Évidem­ment, les sit­u­a­tions de ses deux êtres chers sont dif­férentes mais elles com­por­tent égale­ment leur lot de points com­muns. Valentin assiste impuis­sant à leur affaib­lisse­ment, tout en con­tin­u­ant de partager avec eux ses préoc­cu­pa­tions d’adolescent. Pour séduire Martha, Papy reste de bon con­seil. Et par­ler à Apol­lon per­met d’avoir les idées claires.

« Me con­fi­er à toi me per­met de devenir l’observateur de ce que je vis et de ne plus être l’esclave de mes émo­tions, de mes ran­cunes et de mes peurs. »

« La com­plex­ité et la bêtise des hommes ne te touchent pas. Et tu as bien rai­son. Pour vivre plus sere­in, je devrais pren­dre exem­ple sur toi. »

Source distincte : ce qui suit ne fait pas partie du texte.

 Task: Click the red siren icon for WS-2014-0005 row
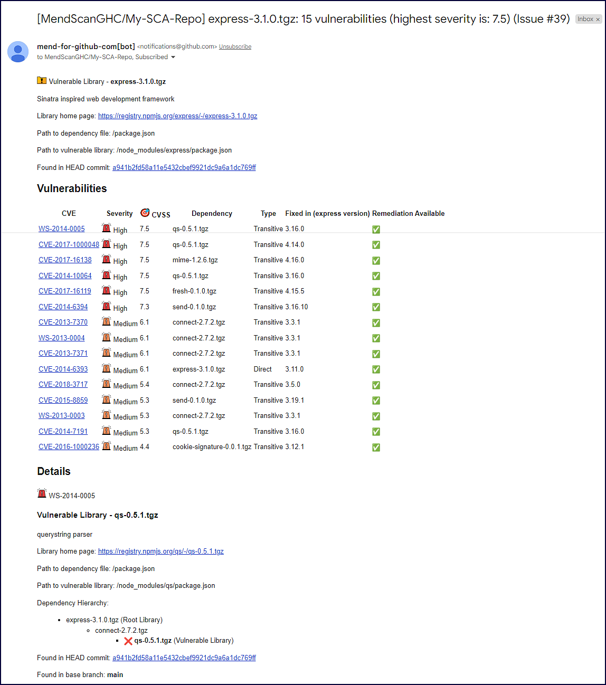107,229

Dans la famille de Valentin, on ne manque pas d’humour, ni d’esprit : on est philosophe de généra­tion en généra­tion. On essaie de ne pas se laiss­er abat­tre et de tou­jours aller de l’avant. Alors, même quand le cha­grin s’invite, Valentin n’en reste pas moins posi­tif. Il accepte ce qu’il ne peut pas chang­er, en en tirant des leçons sur la vie.

Vieil­lir, c’est rétré­cir alors qu’à mon âge, l’univers sem­ble en expan­sion con­tin­ue. 

Par procu­ra­tion, il explore cette île encore si loin­taine pour lui, recon­nais­sant pour ce qu’ont déjà pu lui apporter ses rela­tions priv­ilégiées.

À quinze ans, on ne songe pas à la vieil­lesse, elle ressem­ble à une île loin­taine qu’on n’atteindra jamais. 

Une très jolie cou­ver­ture un brin mélan­col­ique, une qua­trième de cou­ver­ture qui ren­voie à la perte d’êtres chers, en se plongeant dans Une île loin­taine, on peut crain­dre de se laiss­er sub­merg­er par l’émotion, de voir la lec­ture gênée par une vue embuée, d’avoir à garder les mou­choirs à portée de main. Pour­tant, d’une plume sen­si­ble et sincère, Frank Andri­at pro­pose un roman à la fois touchant et lumineux.

Tu prof­ites de ce qui t’est don­né à vivre et tu ne te rends pas mal­heureux avec mille désirs inac­ces­si­bles. 

Par le biais de Valentin s’adressant à son fidèle com­pagnon, l’auteur abor­de des sujets som­bres comme joyeux, dans un sub­til mélange d’authenticité et de douceur, tou­jours tein­té d’un brin de mal­ice, et de beau­coup de ten­dresse. Une île loin­taine n’est pas une his­toire triste, c’est un réc­it de vie, le réc­it de plusieurs vies et des amours qui les lient, jusqu’au bout. Et si l’émotion est bien là, larmes et sourire se côtoient.